In Defense of the "Self-Taught" Guitarist

In Defense of the "Self-Taught" Guitarist

Posted by Robinson Earle on Aug 12th 2020

If you want to avoid the gatekeepers, you’ll have to learn to make your way through the forest of sound alone. Thankfully, records hang like fruit from the trees, and there is a deep cave where you can examine the reflection of your instrument (just don’t venture too deep, like some sort of sonic narcissus). A small creek, brook, or stream is best for refining intonation, as it is a constantly moving target that you can spend a lifetime imitating.

Let the birds be your guides. Listen to how and when they sing. While practicing, make sure to occasionally leave enough space between notes to let them chime in advice.

Listen to the song of the cicadas rise and fall. Cautiously investigate the primordial drone within the beehive. Consider the microtonal shifts in the hoot of an owl.

One of the fundamental differences between over-schooled and self-taught musicians is their ears. Whereas the former learns to compartmentalize sounds, the latter treats each one like new discovery, and becomes bent on plunging their depths. Before I go any further, let me explain that I am not approaching this dichotomy with a hard-line distinction in mind. Someone could take lessons for years, and still be “self-taught”. Likewise, someone could never have had a one-on-one lesson and play very much “by the book”. The characteristic that I am emphasizing is an open, intuitive, gnostic relationship with sound; the ability to react to music on an emotional, nearly synesthesic level, without attempting to define it within any particular paradigm. When someone with ears like this makes music of their own, each tone is drawn directly from their unique aural life experience:

It is not an “Open A Major Chord”, it is a mounted cowboy sauntering through the lonesome prairie.

It is not a “G Sus4”, it is a shaft of light breaking through a cloud.

It is not a “Harmonic Minor Scale”, it is an exotic and serious prince.

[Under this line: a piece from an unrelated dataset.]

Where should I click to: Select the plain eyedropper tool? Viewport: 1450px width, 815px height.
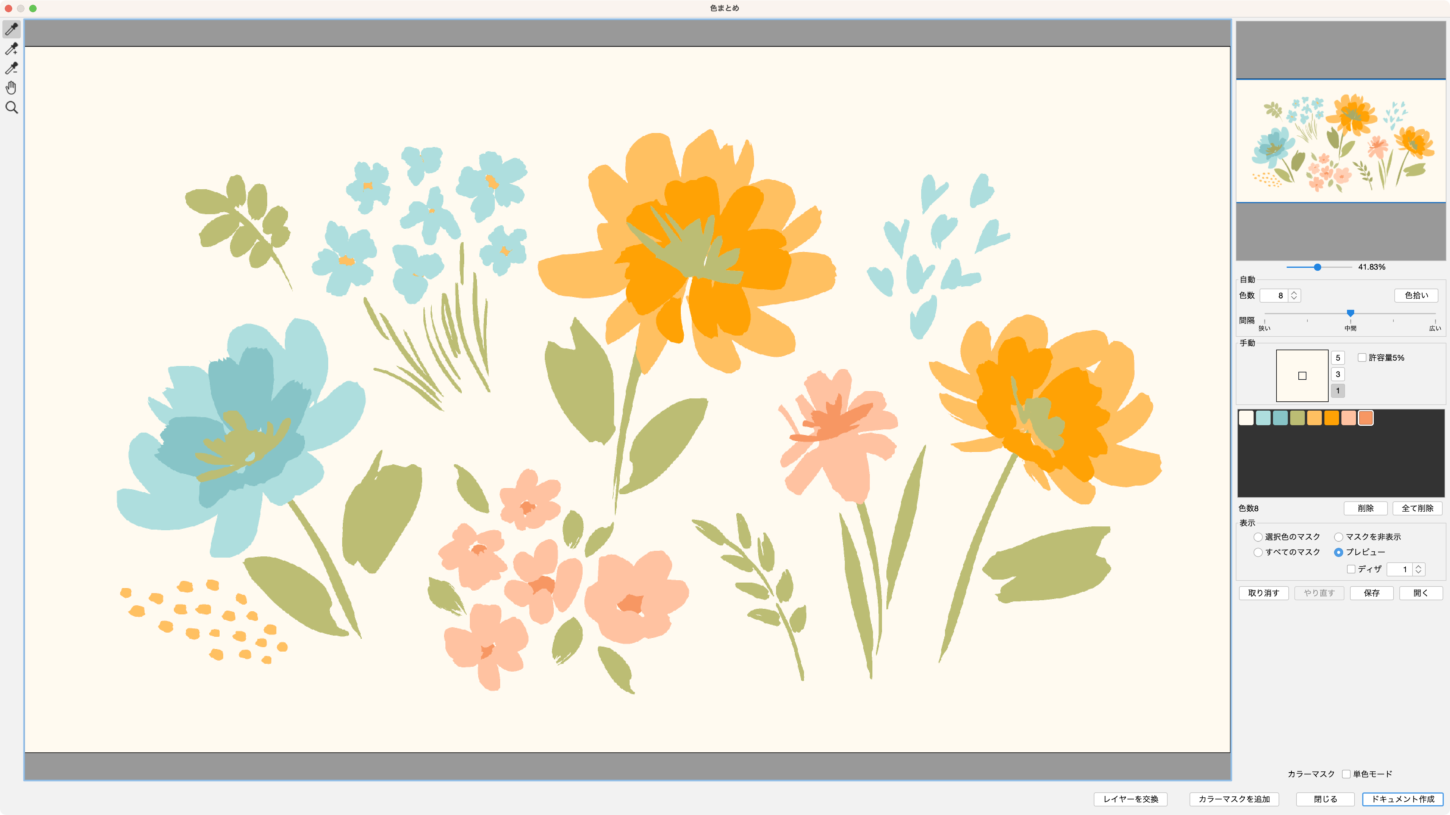12,30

It is best to approach chords and scales from many angles. Memorize their formal names so that you may communicate easily with other musicians in your particular cultural context, but also keep the initial, subjective impression that the sound conjured in your heart and mind. Capture and retain that which is completely and truly yours. It is your way of hearing, and with practice, can become your way of playing, too.

Just as children learn to speak before they read and write, so should aspiring musicians fully immerse themselves in the kinds of music that they like to hear. However daunting, learning to play by ear is one of the best exercises available to a guitarist. Just remember, there are only so many notes on the fretboard. Start with one note, then ask yourself, is the next note higher or lower? How much higher or lower? The rest is just time and temperature.

Eric Clapton, Jimi Hendrix, and Django Reinhardt, three of the most dazzling pickers to ever sling six-strings, were all self-taught. Within each of these masters’ work lies the undeniable stamp of personhood. Their music was and is an immortal extension of their life force.

One of my favorite anecdotes on this subject comes from a drummer, and doesn’t even directly involve music. When Milford Graves wanted to learn traditional Kung-Fu in the 1970s, he was turned away for not being Chinese. Not easily dismayed, and principally interested in the mythical “mantis” techniques, Graves ordered a grip of praying mantises from an exotic pets shop. He studied the movements of the insects and developed his own martial art, known as “Yara”. In his words: “There was many times. . .when I was reading about this so called grandmaster, and he saw this and he saw that. I said ‘wow- I could do the same thing, man. I’ll just go out in nature ‘cause that’s were they got it from. . .’ So I went to the best teacher. I went to the praying mantis himself. . .it goes back to hanging out with nature.”

It would be impossible not to occasionally emulate others as we navigate the well-worn paths of the fretboard, but it’s essential to stay open to internal suggestions. This is why the practice of improvisation is so essential. As musicians, we are prophets of nowness, reaching minds through ears and insisting that they dwell in the present, rather than worrying about the future or obsessing over the past. Nothing roots you to the ground better than an act of spontaneous creation, and music is the ultimate abstract art-form. It is a raw vibration that aspires to harmonize with the universe. On a broad enough time-span, it is our minute contribution to the Big Bang.

I say all this as a guitar-teacher, myself, and one who has had the privilege of learning from true masters of the instrument. That said, the reason why I gravitated towards the guitar in the first place, and not any of the other instruments I tried (piano, saxophone), is because I was allowed to explore it on my own terms. The culture that surrounded it was less prescriptive. My guitar teachers asked me what I wanted to learn, rather than have me gnaw my way through a book of ants on a page. After striking out on my own, I learned mainly through osmosis, picking up any sounds that I admired. I have gone deep, but I still have so far left to go. Thankfully, the joy is also endless, and I am grateful to be able to keep practicing and listening. Perhaps it all boils down to that old parable. We all just need to be shown how to fish.